• Challenges
1: Translate this sentence from the RISC-V Xcond excerpt into Spanish: "Xcond does not modify any standard RISC-V instruction encoding."
2: In the RISC-V Xcond excerpt, which two instructions does the Zicond extension provide?
3: Pick up the RISC-V Xcond excerpt after its final sentence and write what comes next.

2. Relationship to Standard RISC-V
Xcond does not modify any standard RISC-V instruction encoding. In narrow mode, FireStorm executes pure RV64GC; the predicate-enable bit simply does not exist in 32-bit fetches. In wide mode, the predicate-enable bit lives in a position that is otherwise reserved-zero in the parent FireStorm ISA's R-type extension nibble (§5.1 of the parent doc). Existing R-type instructions emitted by a standard RV64 compiler will have this bit zero and execute unchanged.
The mxcond CSR (§7) advertises presence and version.
2.1 Coexistence with Zicond
The ratified RISC-V Zicond extension provides czero.eqz and czero.nez: "if the test register is (non-)zero, write zero to rd; otherwise copy rs1." Zicond synthesises general select via two czero ops and an OR.
Xcond and Zicond differ in scope:
| Aspect | Zicond | Xcond |
|---|---|---|
| Encoding format | R-type, full registers | R-type, rd doubles as source |
| Test value | One register (vs 0) | rd, rs1, or virtual computation of both |
| Condition richness | EQ/NE only | 8 conditions × 8 test modes |
| Available in narrow mode | Yes | No |
General c ? a : b select |
Yes (3 ops) | No (rd is consumed) |
| Fused predicate-with-ALU | No (czero + separate ALU op) | Yes (predicate + ALU in one instruction) |
Zicond is implemented when narrow-mode code needs it. Xcond is the wide-mode form, with broader operation set and richer condition encoding but no general select. Code may use both; they share no encoding space.
2.2 Coexistence with Zbb
The Zbb extension provides min, max, minu, maxu and other bit-manipulation primitives. For 2-register min/max patterns, Zbb is already optimal:
min a, a, b ; Zbb: a = min(a, b)
Xcond's MOV-cond can express the same pattern (MOV.cond a, b, mode=010/cond=GT) in 1 instruction — a tie. Xcond is not preferred for min/max specifically.
Xcond wins over Zbb where Zbb has no direct equivalent: abs (via RSUB-cond), conditional accumulate (via ADD-cond with predicate on input), modulo wrap-around (via SUB-cond with predicate on result), and any pattern where the modified register is not also the comparison operand.

• Data extract
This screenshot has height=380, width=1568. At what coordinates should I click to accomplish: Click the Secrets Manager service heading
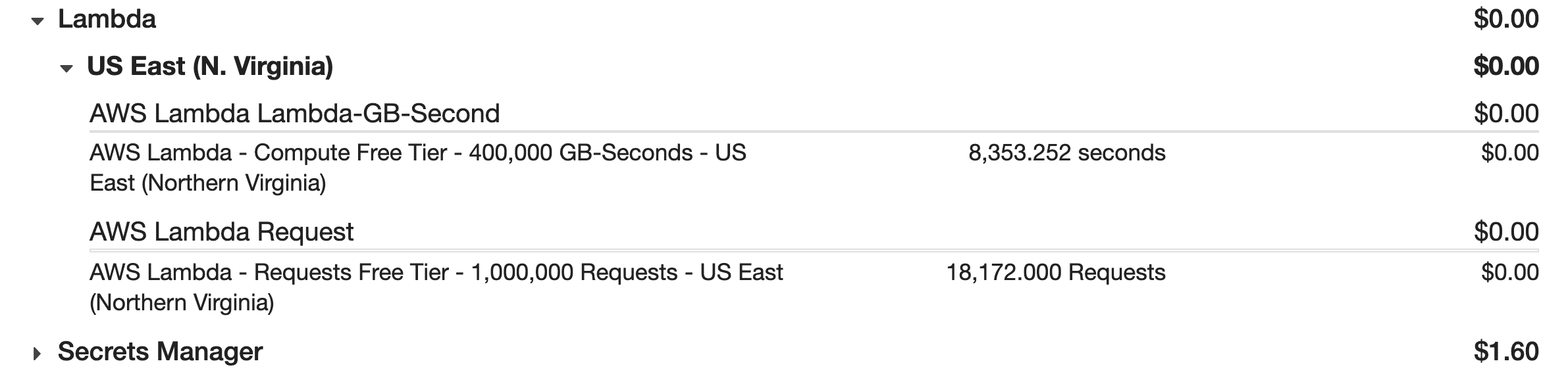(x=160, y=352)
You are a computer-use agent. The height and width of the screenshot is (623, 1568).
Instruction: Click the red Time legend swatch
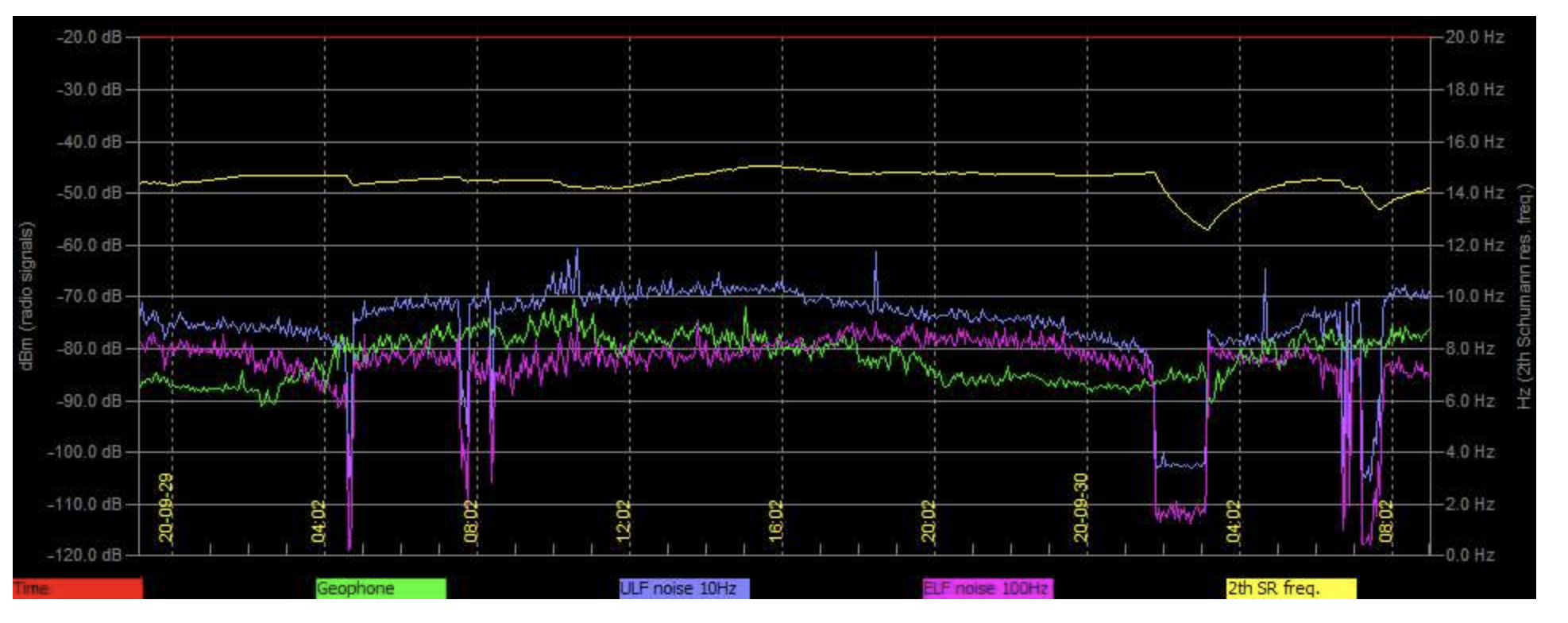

• In response
1: Xcond no modifica ninguna codificación de instrucción estándar de RISC-V.

2: czero.eqz and czero.nez.

3:
3. Encoding
3.1 Predicate-Enable Bit
The R-type extension nibble in wide mode is:
35 34 33 32
+--------+--------+--------+--------+
| spare | ext_rd | ext_rs1| ext_rs2|
+--------+--------+--------+--------+
Xcond claims bit 35 (the spare bit) as PRED-EN ("predicate enable"). When PRED-EN = 0, the instruction executes as a standard R-type per the parent doc. When PRED-EN = 1, the instruction is predicated and rs2 / ext_rs2 are reinterpreted as the condition specifier:
35 34 33 32
+--------+--------+--------+--------+
| 1 | ext_rd | ext_rs1| cond_5 |
+--------+--------+--------+--------+
- ext_rd and ext_rs1 continue to extend their respective register fields — predicated instructions retain full x0–x63 access for the destination and source-1.
- ext_rs2 (bit 32) is repurposed as cond[5], the high bit of the 6-bit condition field.
- The standard
rs2field (bits [24:20]) is repurposed as cond[4:0], the low 5 bits of the condition field. No second source register is available in predicated form.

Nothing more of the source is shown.